次日大清早,我从案臺下拉出我的行囊,披上一套斗篷,准备出发。
左看看右看看,马小花在屋子裏读《三字经》的声音很清脆,路上除了两条无所事事的流浪狗以外没有别人。
我出门,迈出腿准备夺路而逃。
“郎中。”突然有个人喊道。
我心裏一惊,一扭头看见我身边蹲着个人。
他就蹲在我门前的阴影裏,我刚才凈顾着看路上了,居然没有发现他。
我瞇着眼辨认那人的样子。紧接着,我又是一惊。
居然是那天的大美人!
我眨巴眨巴眼看他,他仰起脸对我轻轻一笑。
我承认我没法抵御他的桃花眼攻击。
我丧气地捂脸,道:“大美人,你怎么找来的?”
他说:“我问人哪裏可以找到郎中,他们问我‘那个好男色的郎中?’我说是,他们就叫我来这裏。”

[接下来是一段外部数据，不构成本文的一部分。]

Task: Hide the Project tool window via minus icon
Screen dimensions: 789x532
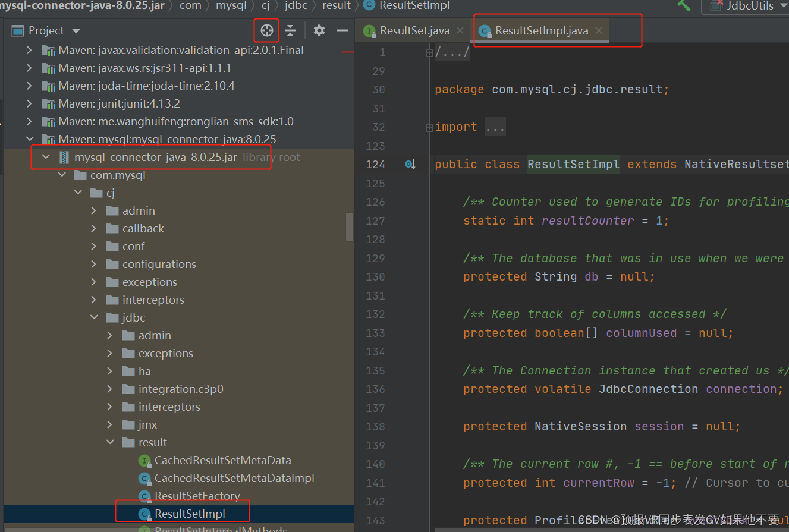Action: 344,30
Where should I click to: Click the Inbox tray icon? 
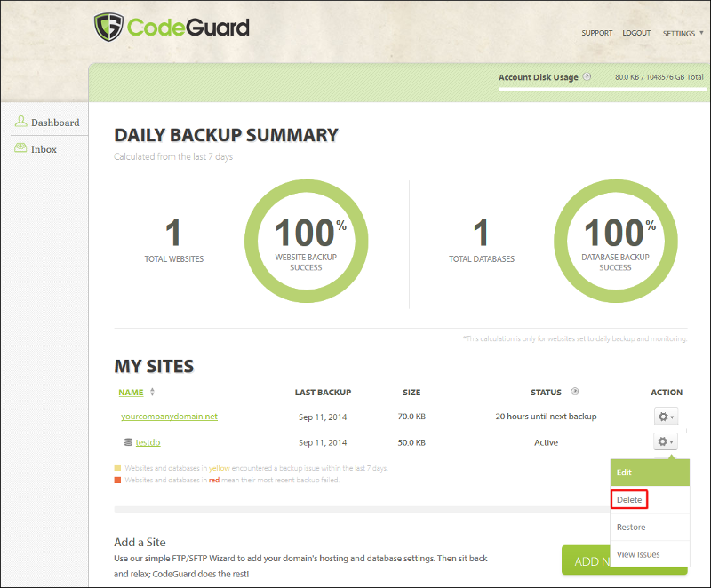21,149
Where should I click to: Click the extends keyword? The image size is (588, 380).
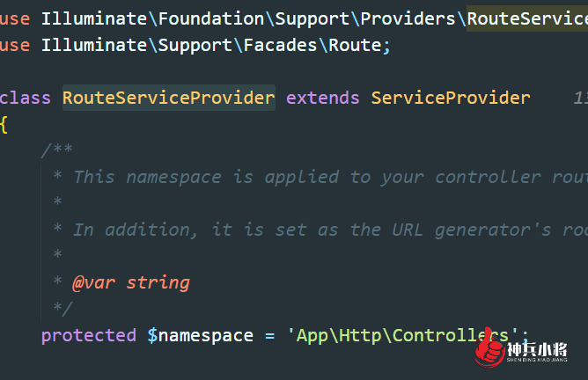tap(323, 98)
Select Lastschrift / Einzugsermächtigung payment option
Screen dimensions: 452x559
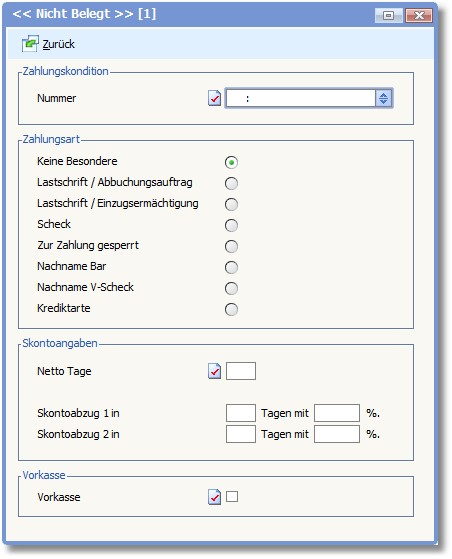coord(231,205)
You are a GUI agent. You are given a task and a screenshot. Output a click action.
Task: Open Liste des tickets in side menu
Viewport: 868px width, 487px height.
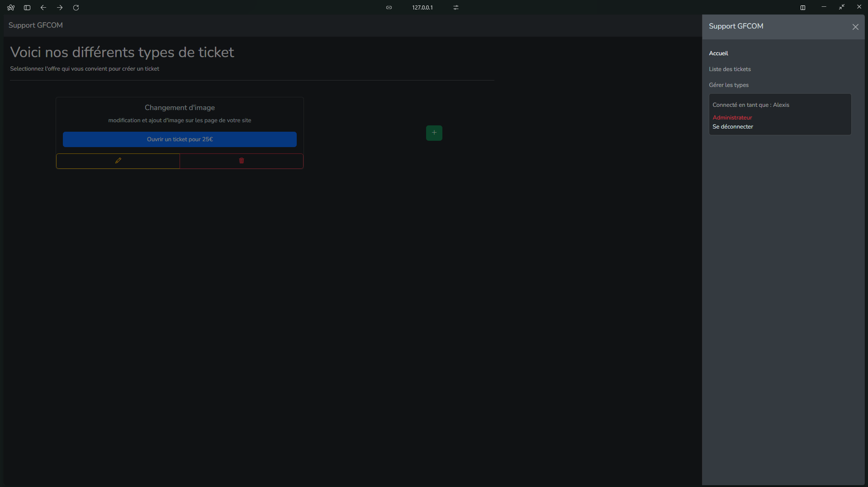(730, 69)
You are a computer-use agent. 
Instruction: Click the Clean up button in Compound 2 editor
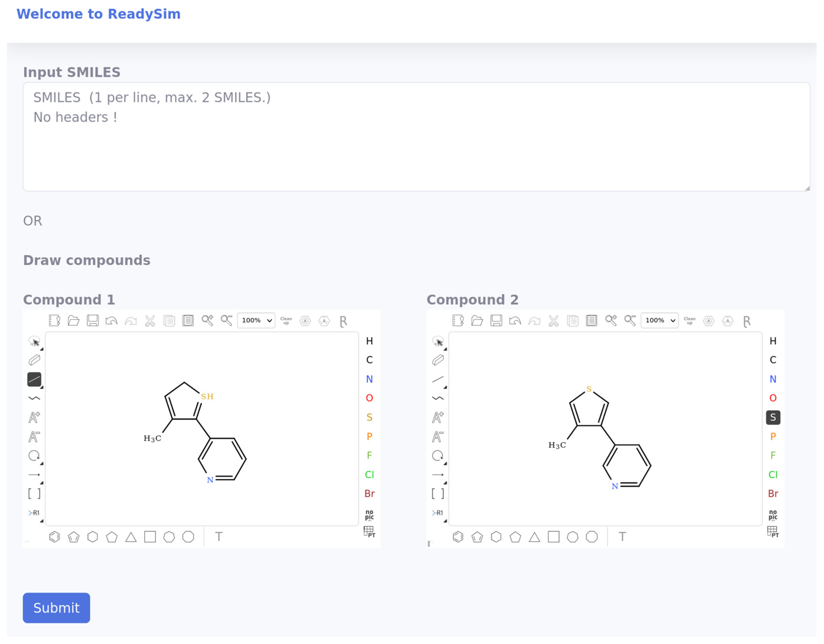tap(689, 321)
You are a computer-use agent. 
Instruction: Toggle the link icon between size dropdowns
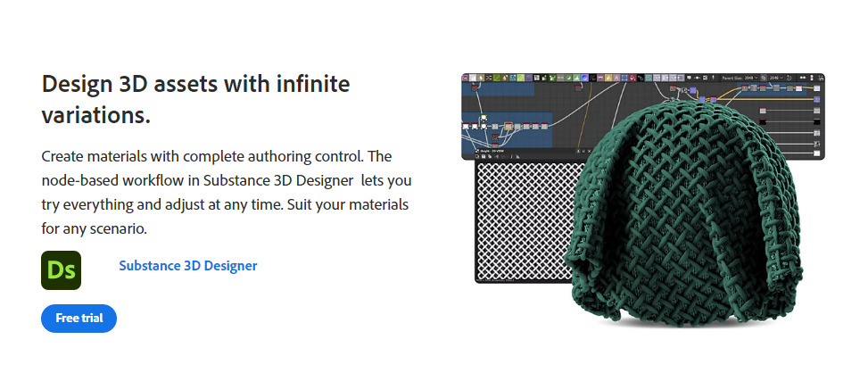click(764, 78)
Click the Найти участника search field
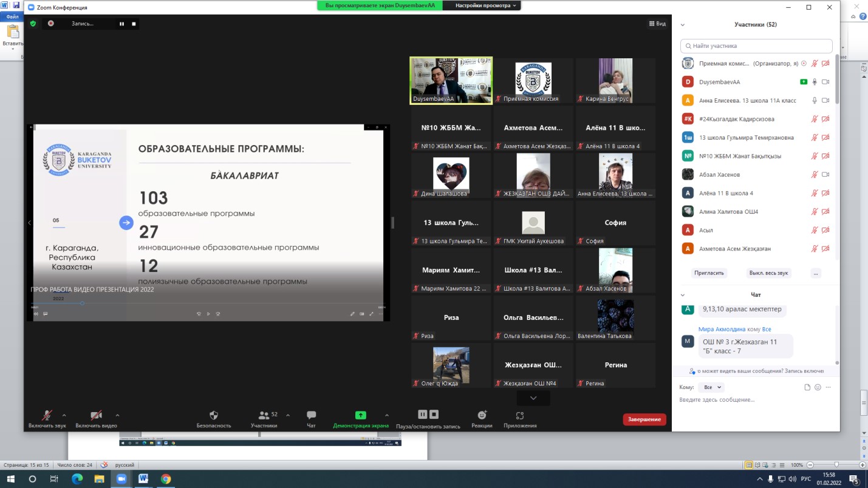 [x=756, y=46]
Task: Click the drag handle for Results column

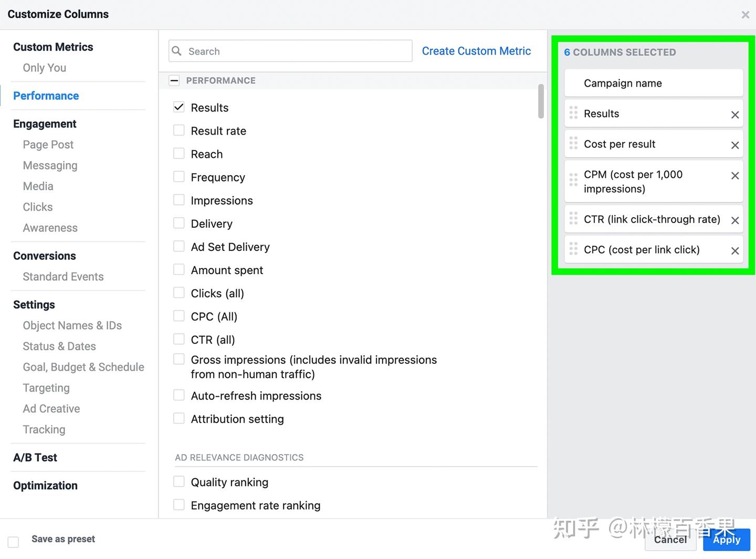Action: [573, 113]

我更加丧气了,我说:“你找我也没用,我不会帮你治的。”
他说:“为什么?”
我说:“我要走了,我有急事。”
他说:“我可以跟你一起走。”
我不敢置信地看他,说:“你疯了吗?你知道我是什么人吗?我说不定会把你卖了!”
他看了我一会,轻笑,“你不会的,你好男色。你舍不得卖我。”
我一个趔趄。
我扶正了身体,说:“大美人,我是好男色,但我更喜欢钱。为了钱别说让我卖了你,让我剁了你都行。”
他笑道:“你不会的。我有钱。”
这美人还真是足够自信啊。
我看了他半天,有种深深的无力感。
我加重了语气,道:“别跟着我!我是危险分子,听明白没有!”
“我也是危险分子。”
我盯着他,“你没我危险。”
他说:“哦?那你是谁?”
我挑挑眉,故作神秘地说:“我是杀人如麻饮血啖肉的流月宫宫主流苏!”
他楞了一下,接着垂下眼睑笑了。
我哼一声,说:“怕了吧?怕就赶紧回家洗洗睡,本宫主还有要事要办,不跟你这种喽啰瞎废话。”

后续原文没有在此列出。